Repeat the data word for word, from the line containing "Screen dimensions: 1568x690" through the line containing "tap(233, 376)", with both of those lines included.

▼▼▼

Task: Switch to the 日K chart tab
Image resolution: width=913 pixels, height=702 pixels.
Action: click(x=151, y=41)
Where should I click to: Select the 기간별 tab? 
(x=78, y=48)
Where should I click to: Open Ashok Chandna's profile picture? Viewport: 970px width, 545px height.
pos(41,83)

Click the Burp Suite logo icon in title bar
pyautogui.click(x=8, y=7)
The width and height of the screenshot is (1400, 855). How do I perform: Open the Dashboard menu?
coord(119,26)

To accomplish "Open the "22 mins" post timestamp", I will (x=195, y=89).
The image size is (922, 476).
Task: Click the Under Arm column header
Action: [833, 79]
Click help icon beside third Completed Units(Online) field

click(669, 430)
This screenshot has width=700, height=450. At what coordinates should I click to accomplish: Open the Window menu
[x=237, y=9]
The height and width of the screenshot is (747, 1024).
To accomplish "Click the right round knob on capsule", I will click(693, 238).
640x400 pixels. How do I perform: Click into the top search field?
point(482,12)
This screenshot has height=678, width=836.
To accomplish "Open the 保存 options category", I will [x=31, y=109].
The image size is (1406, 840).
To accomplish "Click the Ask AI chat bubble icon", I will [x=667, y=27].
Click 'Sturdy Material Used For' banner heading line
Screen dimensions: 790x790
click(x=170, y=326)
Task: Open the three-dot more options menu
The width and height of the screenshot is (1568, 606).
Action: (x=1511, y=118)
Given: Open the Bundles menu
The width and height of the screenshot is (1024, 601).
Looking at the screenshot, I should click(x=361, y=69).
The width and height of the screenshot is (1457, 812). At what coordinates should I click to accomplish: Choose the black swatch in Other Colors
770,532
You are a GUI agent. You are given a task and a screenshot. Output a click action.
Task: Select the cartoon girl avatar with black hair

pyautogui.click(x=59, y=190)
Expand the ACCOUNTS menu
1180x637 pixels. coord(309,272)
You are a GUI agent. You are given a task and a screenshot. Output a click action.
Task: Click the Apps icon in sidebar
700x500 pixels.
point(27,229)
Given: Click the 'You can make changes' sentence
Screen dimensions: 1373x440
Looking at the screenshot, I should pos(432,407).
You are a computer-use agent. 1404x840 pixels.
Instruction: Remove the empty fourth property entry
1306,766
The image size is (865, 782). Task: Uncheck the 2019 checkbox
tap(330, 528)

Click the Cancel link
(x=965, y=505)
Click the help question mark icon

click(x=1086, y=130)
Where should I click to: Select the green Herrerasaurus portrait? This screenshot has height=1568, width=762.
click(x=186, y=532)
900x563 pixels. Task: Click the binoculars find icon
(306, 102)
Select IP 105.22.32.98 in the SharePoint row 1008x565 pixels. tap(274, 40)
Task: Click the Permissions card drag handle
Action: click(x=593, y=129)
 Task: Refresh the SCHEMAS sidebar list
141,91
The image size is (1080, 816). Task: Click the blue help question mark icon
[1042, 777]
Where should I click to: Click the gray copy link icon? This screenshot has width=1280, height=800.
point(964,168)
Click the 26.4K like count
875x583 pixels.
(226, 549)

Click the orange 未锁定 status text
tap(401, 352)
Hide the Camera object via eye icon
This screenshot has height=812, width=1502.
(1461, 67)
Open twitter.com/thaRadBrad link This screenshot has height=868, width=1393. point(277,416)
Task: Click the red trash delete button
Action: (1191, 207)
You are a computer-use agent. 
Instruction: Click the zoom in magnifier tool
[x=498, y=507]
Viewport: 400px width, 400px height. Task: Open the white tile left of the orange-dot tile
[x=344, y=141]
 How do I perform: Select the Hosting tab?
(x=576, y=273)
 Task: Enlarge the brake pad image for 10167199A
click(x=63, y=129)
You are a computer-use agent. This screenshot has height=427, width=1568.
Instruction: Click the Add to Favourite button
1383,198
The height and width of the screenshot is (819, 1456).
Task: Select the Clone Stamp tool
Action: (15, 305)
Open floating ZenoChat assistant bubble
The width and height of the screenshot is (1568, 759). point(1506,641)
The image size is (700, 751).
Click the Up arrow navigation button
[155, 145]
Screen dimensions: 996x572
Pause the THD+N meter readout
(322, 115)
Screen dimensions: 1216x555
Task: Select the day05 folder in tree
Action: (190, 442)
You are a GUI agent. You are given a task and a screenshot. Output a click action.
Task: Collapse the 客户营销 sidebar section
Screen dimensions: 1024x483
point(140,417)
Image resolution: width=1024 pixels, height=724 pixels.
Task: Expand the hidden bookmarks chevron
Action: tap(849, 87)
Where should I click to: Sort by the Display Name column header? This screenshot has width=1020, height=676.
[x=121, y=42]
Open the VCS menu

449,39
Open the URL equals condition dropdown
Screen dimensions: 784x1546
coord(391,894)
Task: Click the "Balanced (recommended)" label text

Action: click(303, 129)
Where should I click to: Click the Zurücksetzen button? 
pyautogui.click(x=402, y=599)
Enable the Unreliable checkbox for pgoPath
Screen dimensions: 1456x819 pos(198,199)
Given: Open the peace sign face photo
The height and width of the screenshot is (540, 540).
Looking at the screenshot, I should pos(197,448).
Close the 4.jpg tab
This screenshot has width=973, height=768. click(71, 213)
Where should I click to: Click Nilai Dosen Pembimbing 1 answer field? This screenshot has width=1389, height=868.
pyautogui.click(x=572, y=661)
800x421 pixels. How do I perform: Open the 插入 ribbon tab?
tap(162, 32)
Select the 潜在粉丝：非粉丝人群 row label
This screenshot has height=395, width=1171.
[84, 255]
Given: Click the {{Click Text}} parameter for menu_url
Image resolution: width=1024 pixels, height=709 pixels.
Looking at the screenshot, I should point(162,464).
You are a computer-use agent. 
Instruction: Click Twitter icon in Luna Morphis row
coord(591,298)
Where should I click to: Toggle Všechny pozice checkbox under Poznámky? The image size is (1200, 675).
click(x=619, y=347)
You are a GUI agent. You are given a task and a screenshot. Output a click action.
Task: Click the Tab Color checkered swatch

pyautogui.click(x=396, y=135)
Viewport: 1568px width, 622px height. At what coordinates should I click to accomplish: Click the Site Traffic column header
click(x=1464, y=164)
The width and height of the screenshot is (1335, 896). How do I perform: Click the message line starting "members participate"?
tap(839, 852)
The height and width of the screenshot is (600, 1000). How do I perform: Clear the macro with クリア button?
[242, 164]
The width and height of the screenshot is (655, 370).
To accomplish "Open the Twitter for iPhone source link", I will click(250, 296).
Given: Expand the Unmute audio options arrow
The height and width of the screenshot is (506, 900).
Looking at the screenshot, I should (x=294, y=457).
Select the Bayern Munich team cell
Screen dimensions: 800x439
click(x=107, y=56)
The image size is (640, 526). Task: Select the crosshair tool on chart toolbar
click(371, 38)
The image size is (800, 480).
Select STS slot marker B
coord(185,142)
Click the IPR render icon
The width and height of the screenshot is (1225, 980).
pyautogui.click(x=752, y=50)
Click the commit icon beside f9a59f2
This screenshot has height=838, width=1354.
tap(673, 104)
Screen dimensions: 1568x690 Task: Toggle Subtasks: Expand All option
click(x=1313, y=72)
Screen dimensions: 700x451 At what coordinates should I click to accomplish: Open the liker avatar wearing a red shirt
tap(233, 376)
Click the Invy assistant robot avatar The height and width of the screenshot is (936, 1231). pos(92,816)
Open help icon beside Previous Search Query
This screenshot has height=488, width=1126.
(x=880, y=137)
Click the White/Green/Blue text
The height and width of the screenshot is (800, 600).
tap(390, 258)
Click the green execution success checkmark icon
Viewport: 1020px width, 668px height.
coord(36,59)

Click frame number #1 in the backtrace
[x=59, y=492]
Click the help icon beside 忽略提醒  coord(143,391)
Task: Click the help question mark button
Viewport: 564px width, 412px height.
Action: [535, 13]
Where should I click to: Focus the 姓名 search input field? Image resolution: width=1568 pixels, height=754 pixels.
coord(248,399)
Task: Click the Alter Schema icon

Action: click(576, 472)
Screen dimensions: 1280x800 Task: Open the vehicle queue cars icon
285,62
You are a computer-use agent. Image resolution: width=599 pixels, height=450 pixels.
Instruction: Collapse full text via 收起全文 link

▲▲▲

Result for this exercise:
Screen dimensions: 1568x690 Task: Toggle Subtasks: Expand All option
click(x=1313, y=72)
Screen dimensions: 700x451 At what coordinates should I click to accomplish: Open the liker avatar wearing a red shirt
tap(233, 376)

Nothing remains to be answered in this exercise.